A provocative telling of "The Phenix City Story."
On June 18, 1954, former state senator Albert Patterson, the Democratic Party's nominee for state attorney general, was shot to death as he left his law office in Phenix City, Alabama, infamous for its prostitution, gambling, bootlegging, and political corruption. Patterson had made cleanup of Phenix City his primary campaign promise. With millions of dollars in illegal income and hundreds of political and professional careers at stake, the question surrounding Patterson's murder was not why the trigger was pulled, but who pulled it.

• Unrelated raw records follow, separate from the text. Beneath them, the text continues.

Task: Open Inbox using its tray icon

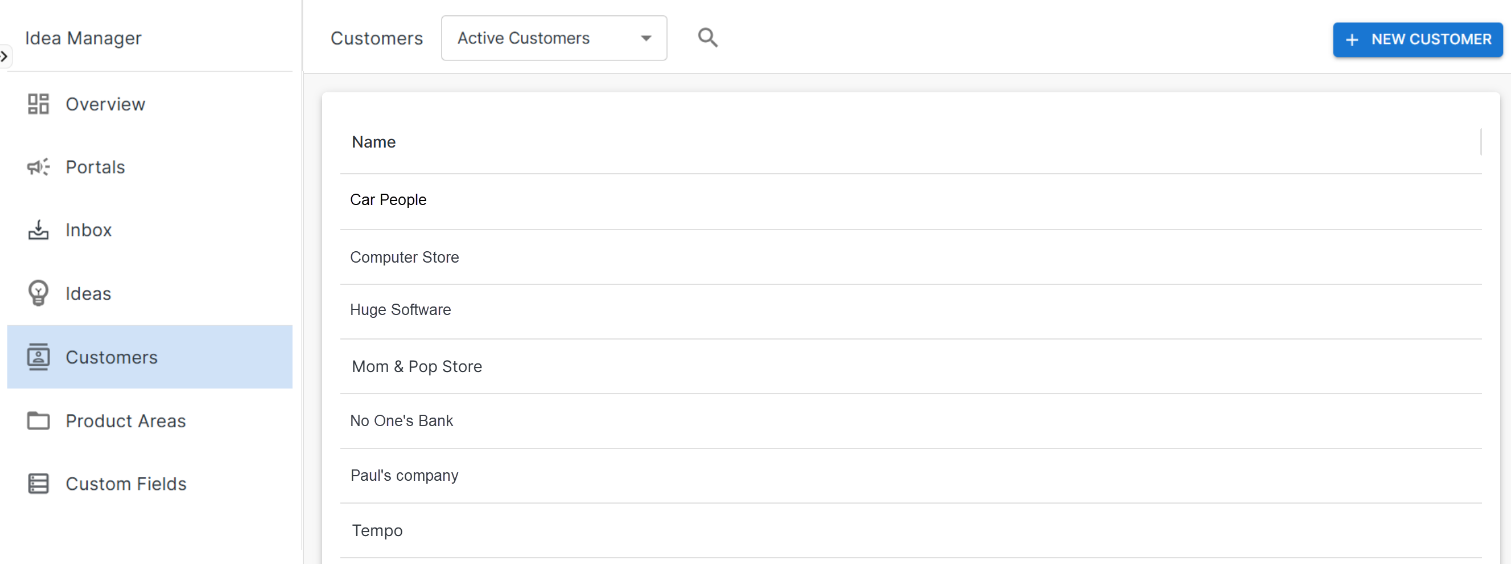Action: tap(38, 230)
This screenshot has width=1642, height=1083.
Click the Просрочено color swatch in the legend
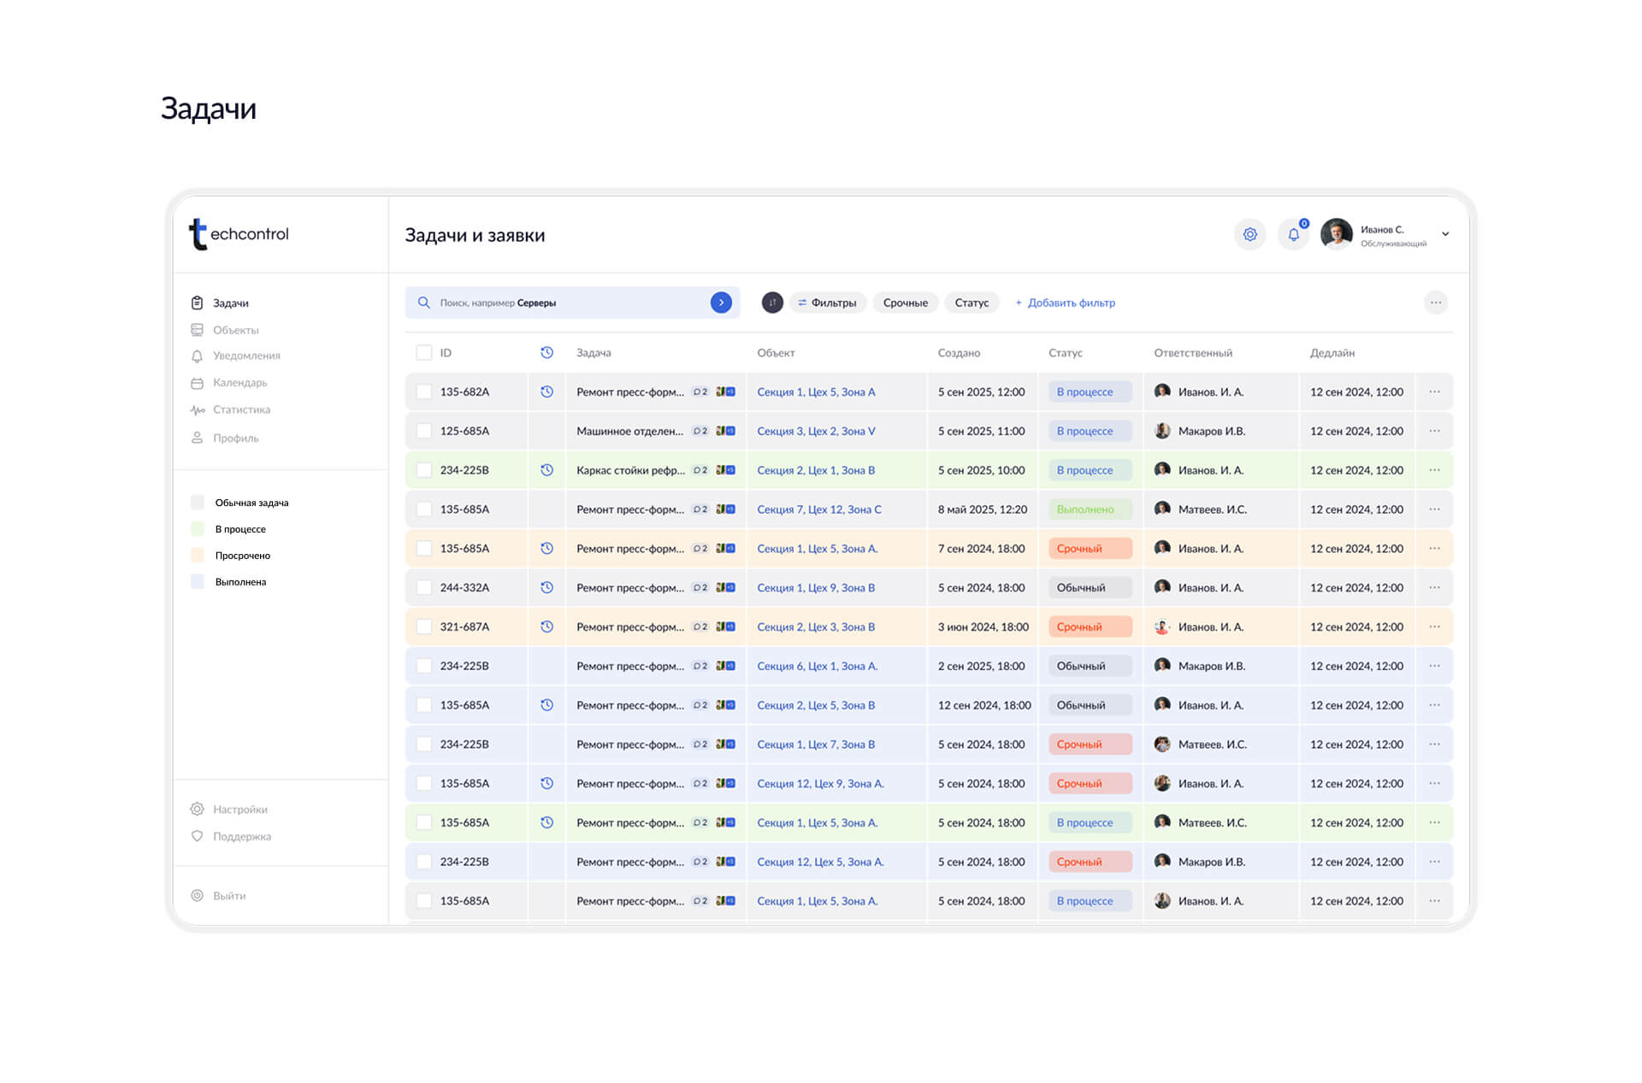(x=198, y=556)
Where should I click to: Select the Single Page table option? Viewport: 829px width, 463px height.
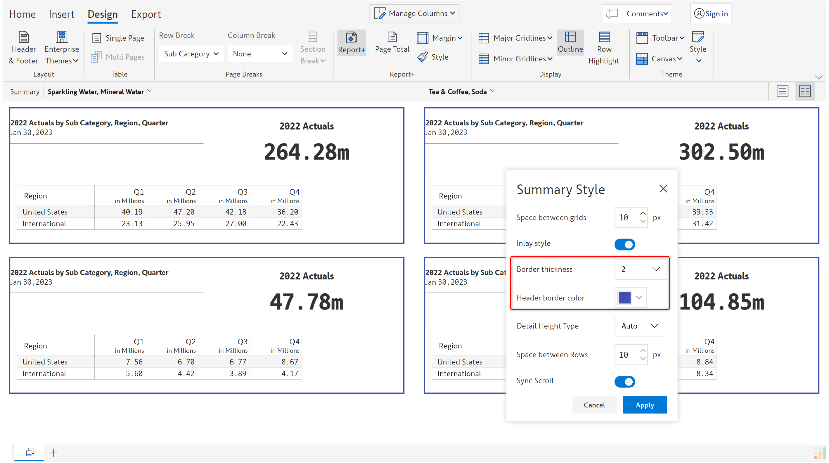point(118,38)
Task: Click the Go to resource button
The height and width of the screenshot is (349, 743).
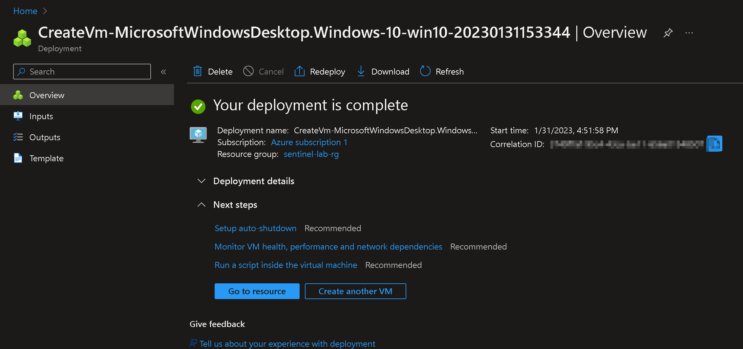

When Good Men Do Nothing is the definitive study of the Albert Patterson murder case. Alan Grady has mined the state's original murder case files; the papers of John Patterson, Albert's son; records from the Office of Alabama Attorney General (who directed the murder investigation); the case files of the Alabama Department of Toxicology and Criminal Investigation; National Guard reports; and more than 30 interviews with eyewitnesses and interested parties.
Grady takes a complex story of multiple dimensions—a large cast of judicial, criminal, and political players; a web of alliances and allegiances; and a knotted sequence of investigative revelations and dead ends—and transforms it into a readable, incisive analysis of the powers and loyalties that governed, and corrupted to the core, the body politic of the state. Readers will be enthralled and educated by this authoritative account of the most compelling crime drama in Alabama during the 20th century.